Where the data comes from (the only sources — nothing is fabricated)

数据来源（唯一来源——无任何编造内容）

Data	Command
Summary, per-task scores, error taxonomy, metrics, suggestion	`tpc sim experiment results <id> [--iteration N] --format json`
Full log content for one friction category	`tpc sim experiment results <id> --error-category "<name-or-id>"`
Signal extraction values (custom signals + aggregates)	`tpc sim experiment signals <id> [--iteration N] --format json`
Per-run drill-down (one run)	`tpc sim run get <run-id> --format json`
Execution log timeline for one run	`tpc sim run logs <run-id>`
Normalized actions for one run	`tpc sim run actions <run-id>`
List runs in the iteration	`tpc sim run list --format json`

Rule: every quantitative claim in the report cites a count from these commands; every qualitative claim cites a transcript/log example pulled from them.
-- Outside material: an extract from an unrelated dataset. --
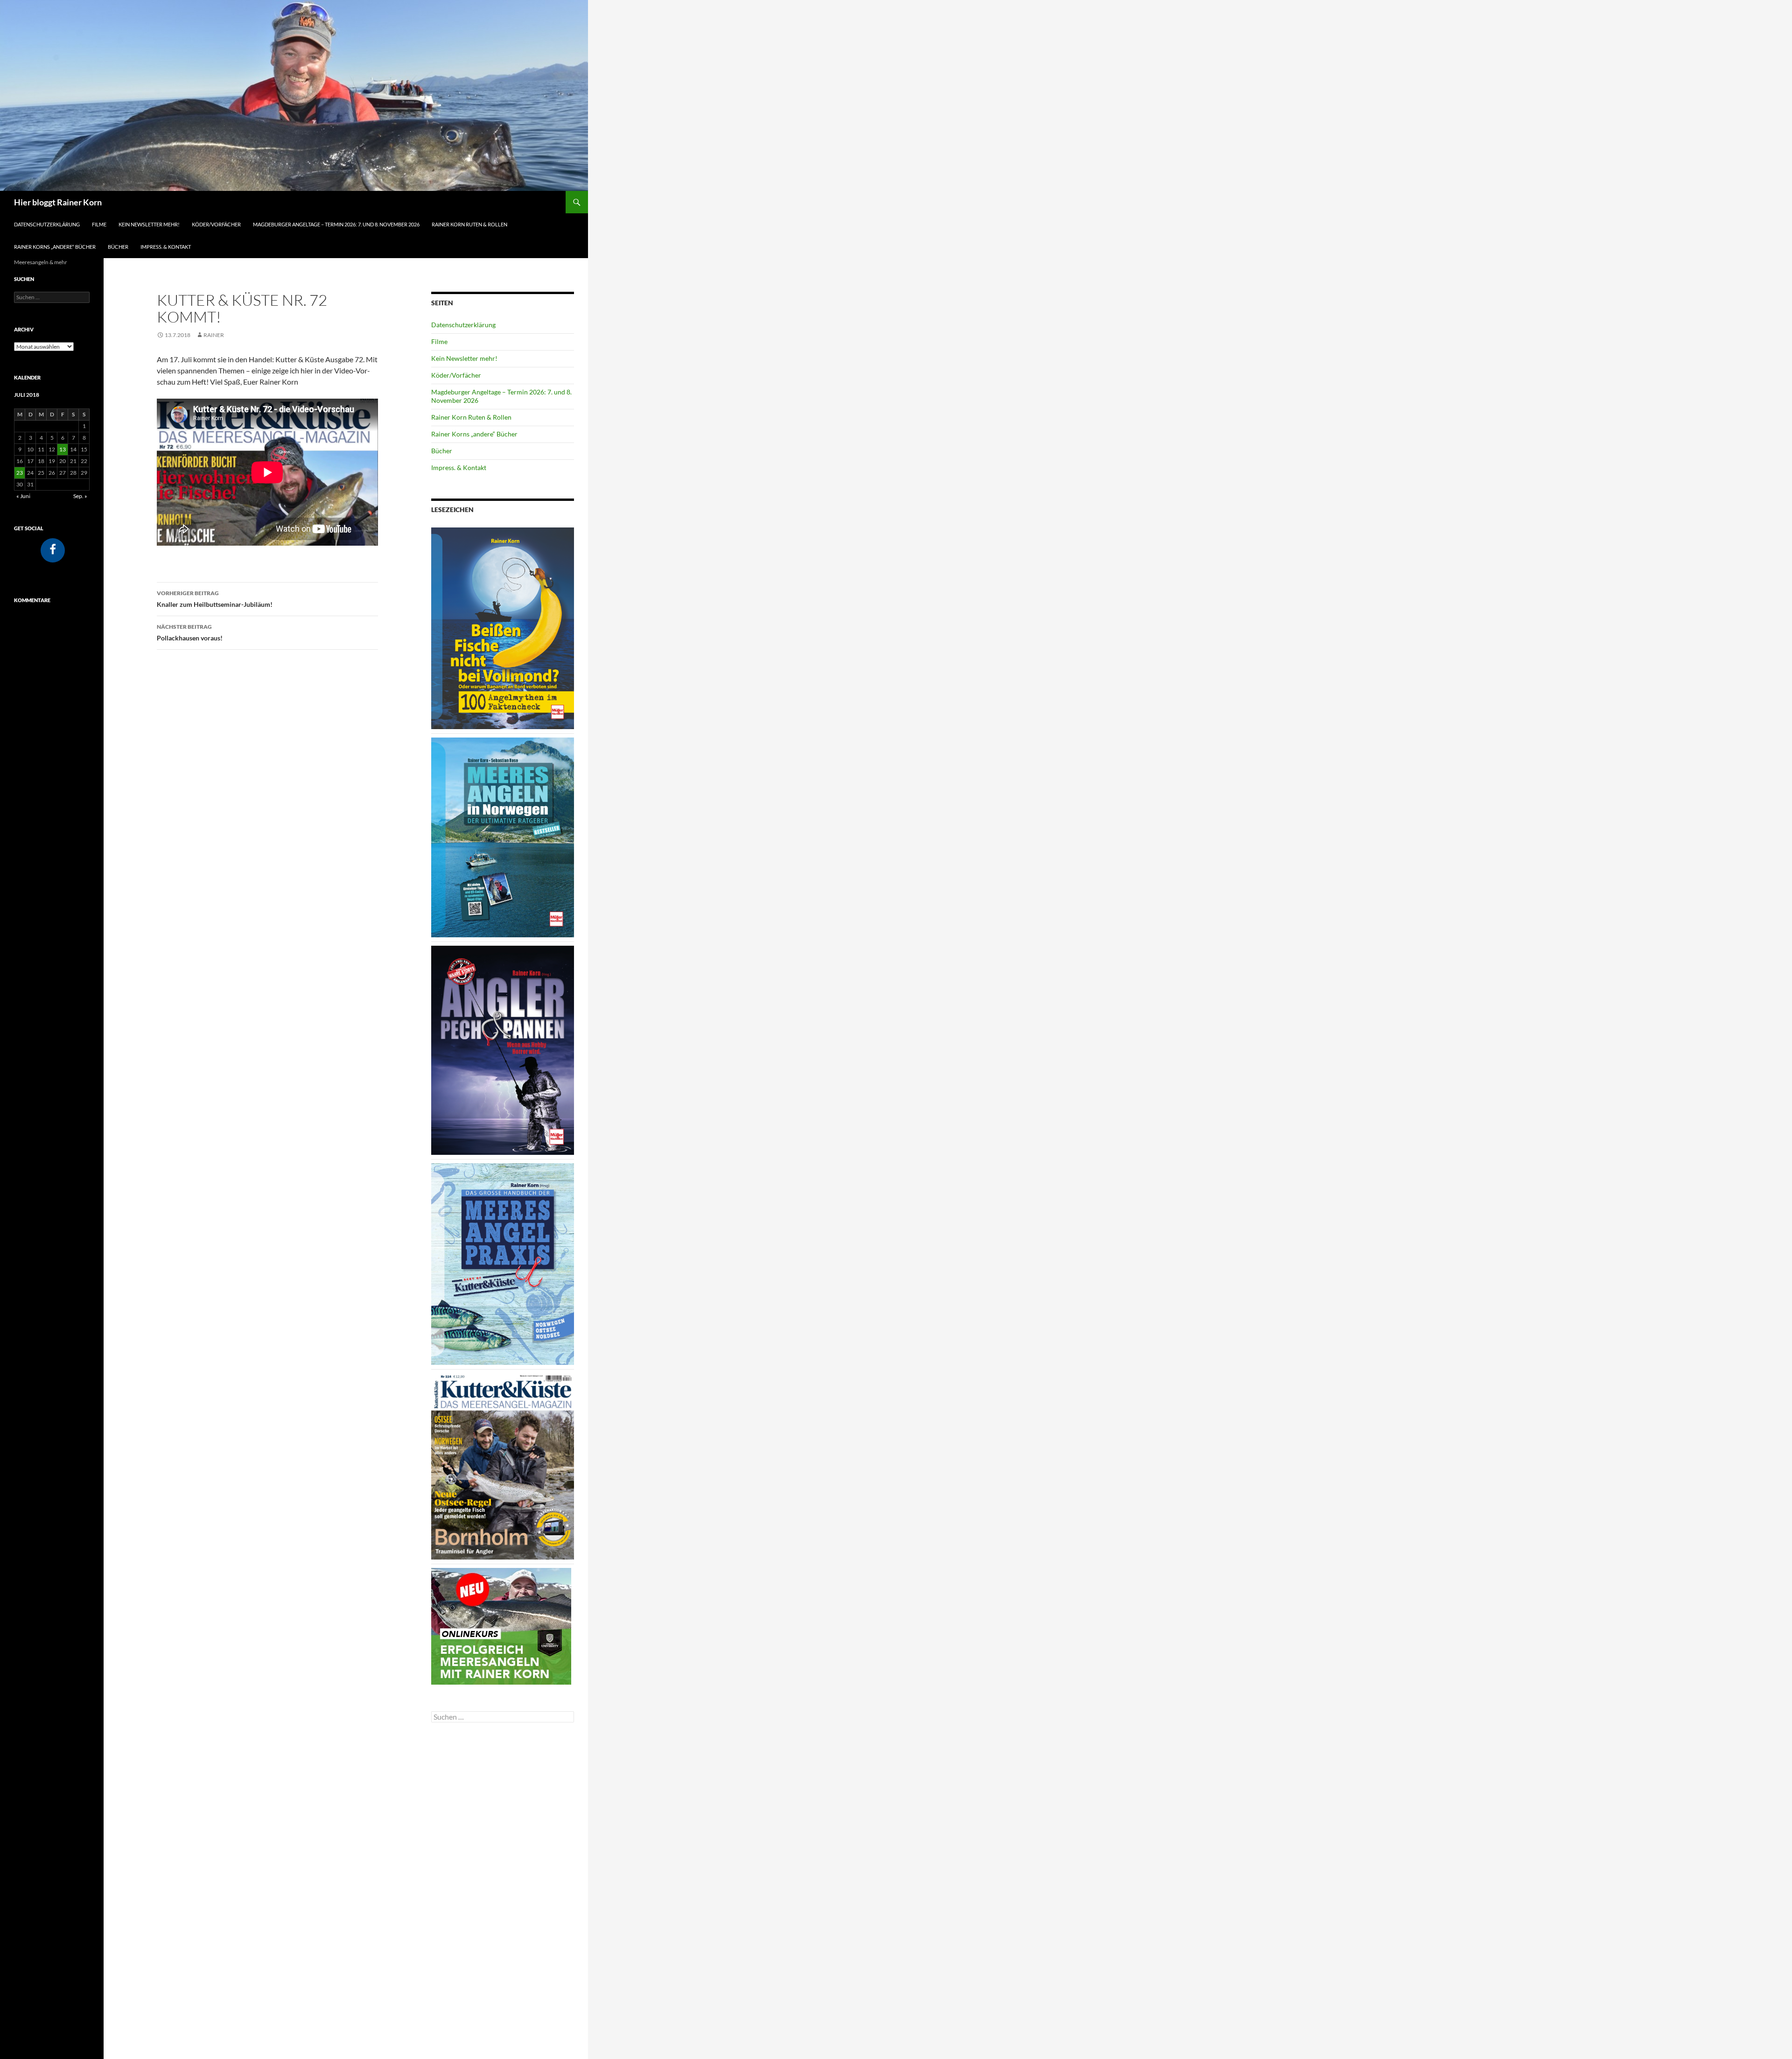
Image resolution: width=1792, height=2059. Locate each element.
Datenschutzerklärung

If a number isn't in the data, it doesn't go in the report.

数据内容	命令
摘要、每项任务得分、错误分类体系、指标、建议	`tpc sim experiment results <id> [--iteration N] --format json`
某一摩擦类别的完整日志内容	`tpc sim experiment results <id> --error-category "<name-or-id>"`
信号提取值（自定义信号 + 聚合值）	`tpc sim experiment signals <id> [--iteration N] --format json`
单轮运行的详细信息	`tpc sim run get <run-id> --format json`
单轮运行的执行日志时间线	`tpc sim run logs <run-id>`
单轮运行的标准化操作	`tpc sim run actions <run-id>`
迭代中的运行列表	`tpc sim run list --format json`

规则： 报告中的每一项定量结论都引用来自这些命令的统计数据；每一项定性结论都引用从这些命令中提取的对话记录/日志示例。如果数据中没有对应的数字，则不会写入报告。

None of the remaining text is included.